Information:
[Start of section]
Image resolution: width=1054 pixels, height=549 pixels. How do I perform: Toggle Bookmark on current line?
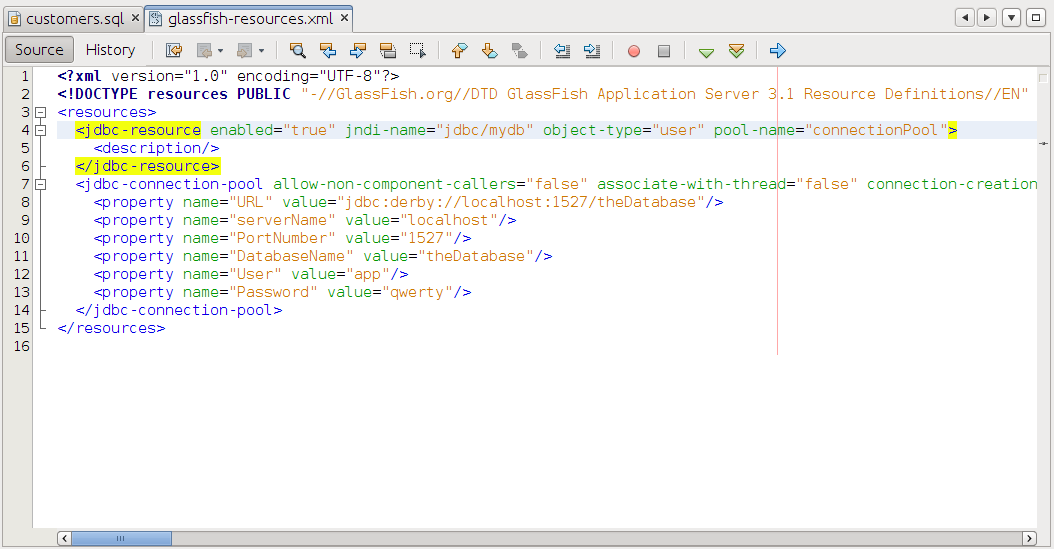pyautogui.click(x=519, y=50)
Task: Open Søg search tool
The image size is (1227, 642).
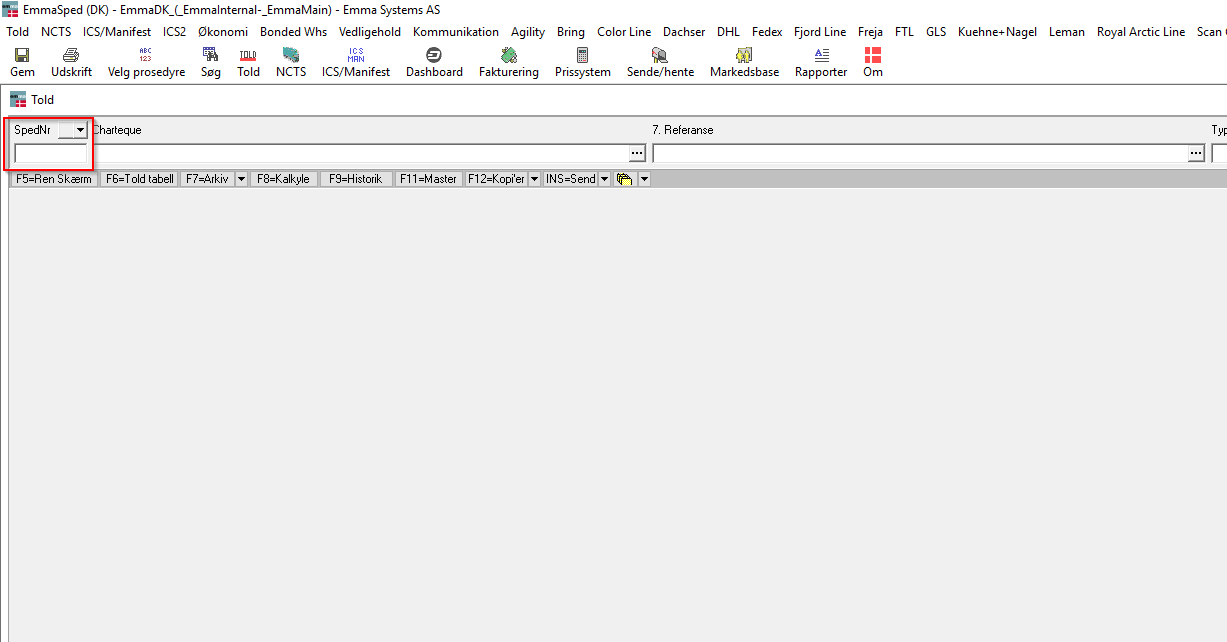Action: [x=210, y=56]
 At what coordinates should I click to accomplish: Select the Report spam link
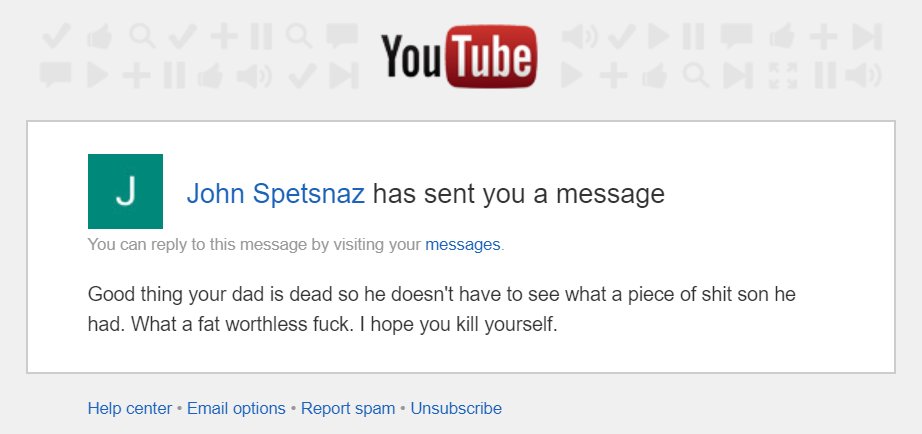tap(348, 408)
[End of section]
[Start of section]
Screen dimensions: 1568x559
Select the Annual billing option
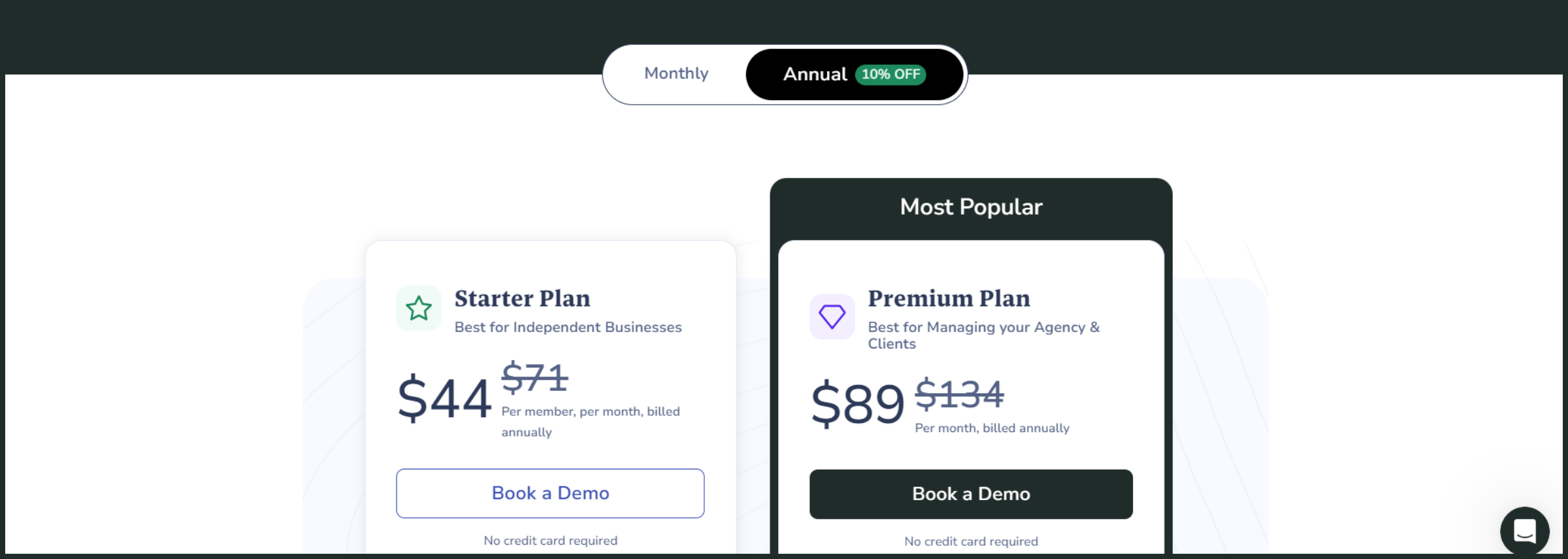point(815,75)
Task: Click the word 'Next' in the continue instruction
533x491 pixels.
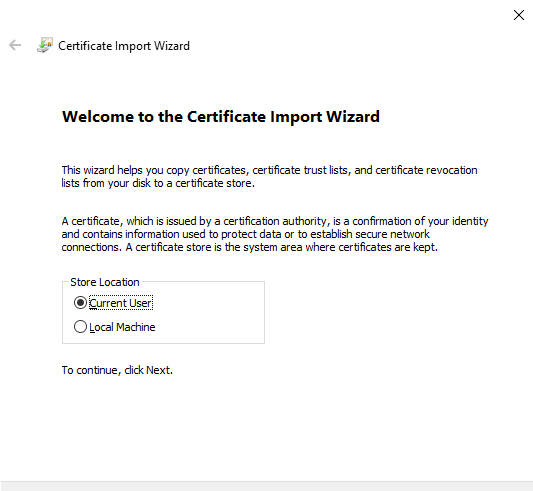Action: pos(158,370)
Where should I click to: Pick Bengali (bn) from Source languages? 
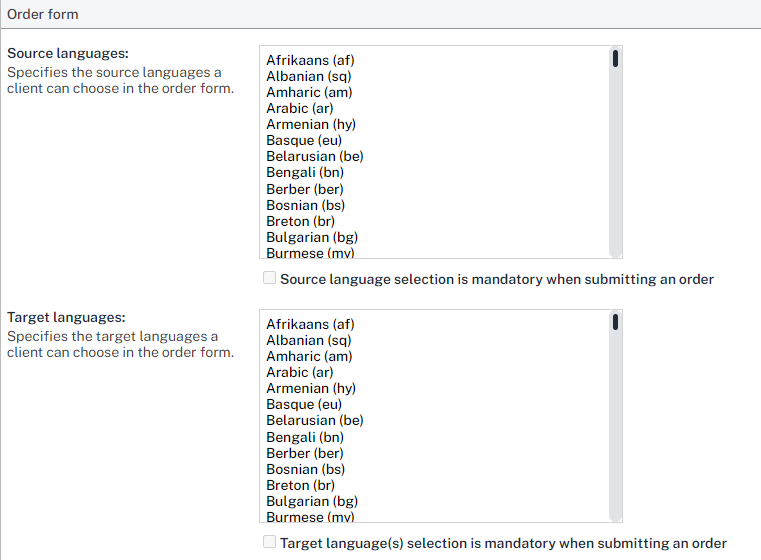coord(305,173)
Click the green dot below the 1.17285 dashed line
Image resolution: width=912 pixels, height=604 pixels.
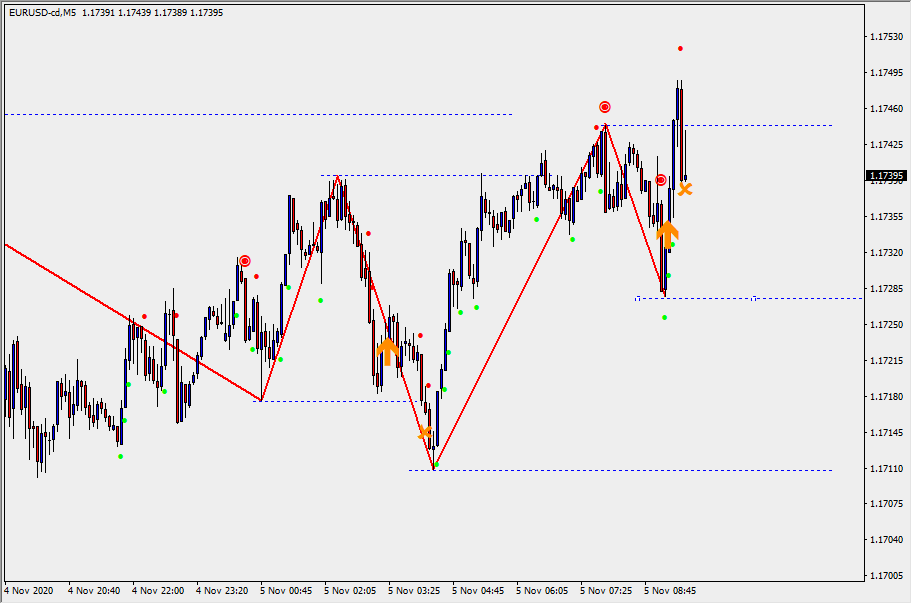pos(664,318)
[End of section]
Assignment: Go through the listing and copy each line with the string "Task".

Expected output:
Task: Open Søg search tool
Task: Click the word 'Next' in the continue instruction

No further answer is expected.